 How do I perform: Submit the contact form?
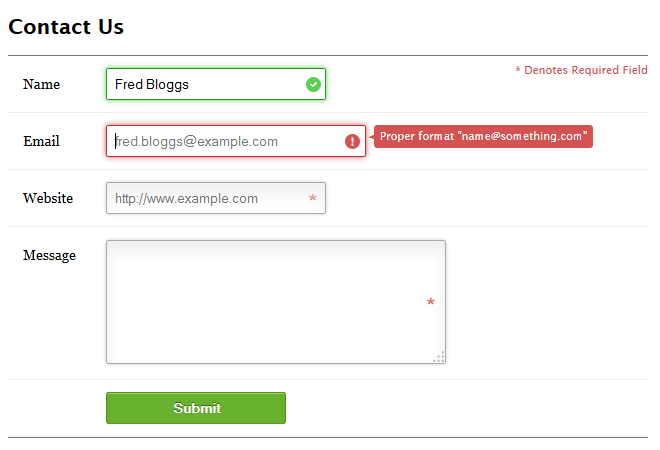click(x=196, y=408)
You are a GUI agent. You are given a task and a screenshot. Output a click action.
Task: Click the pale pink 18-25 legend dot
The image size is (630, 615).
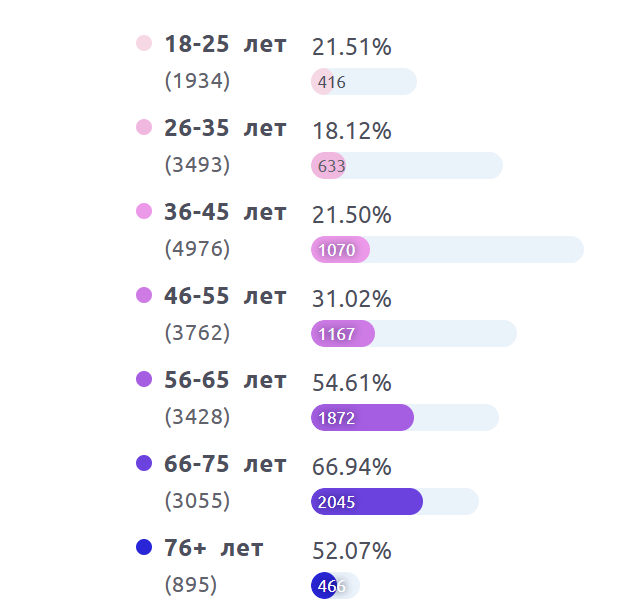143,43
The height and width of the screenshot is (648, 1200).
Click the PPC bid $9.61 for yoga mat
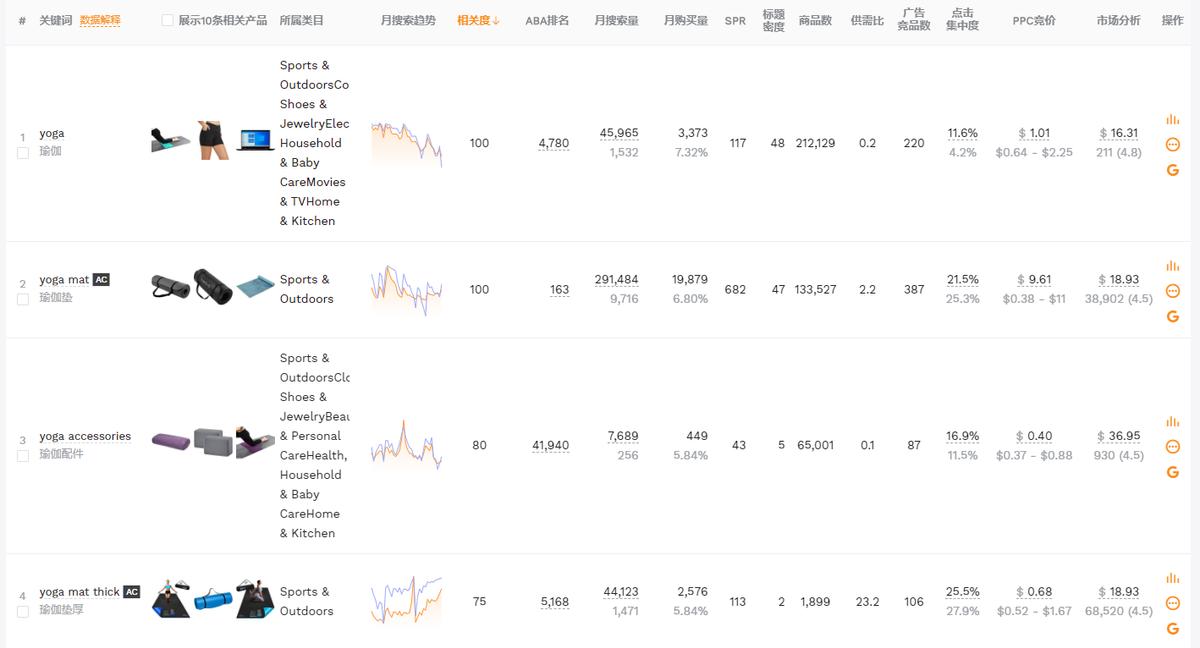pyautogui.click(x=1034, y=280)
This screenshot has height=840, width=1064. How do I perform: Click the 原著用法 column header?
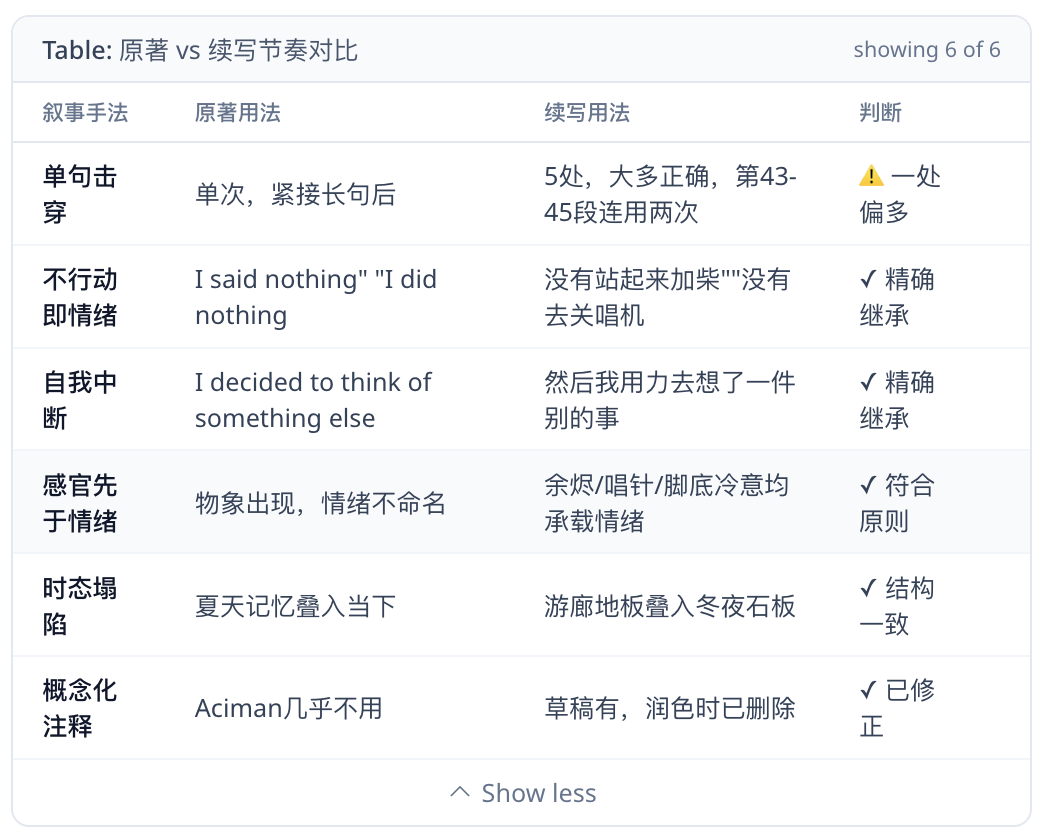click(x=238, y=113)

==

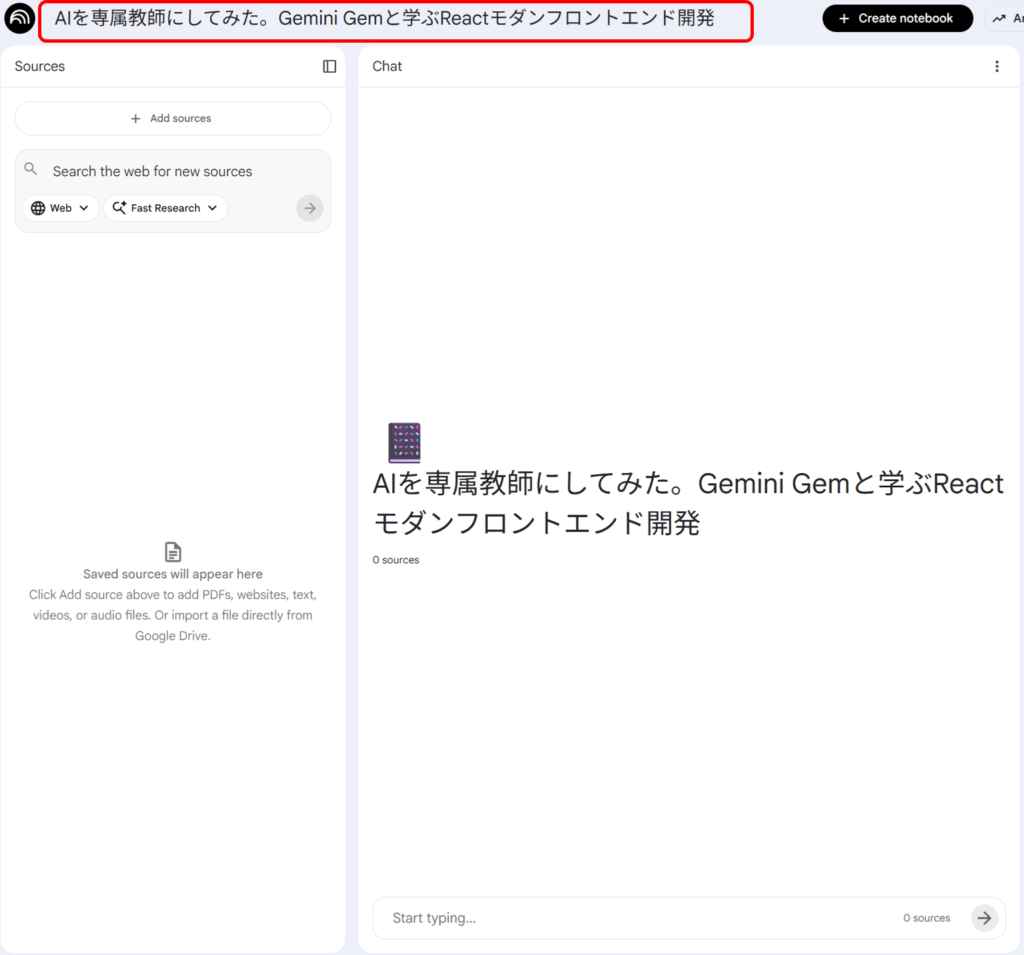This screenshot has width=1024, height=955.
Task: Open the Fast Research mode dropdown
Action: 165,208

_Task prompt_
Please repeat the lines of the material above exactly, starting with the line that contains "You are a GUI" and ending with the line that contains "The height and". Leave the pictures out.

_Your solution_
You are a GUI agent. You are given a task and a screenshot. Output a click action.
Task: Click the pale pink 18-25 legend dot
The image size is (630, 615).
143,43
The height and width of the screenshot is (648, 1200).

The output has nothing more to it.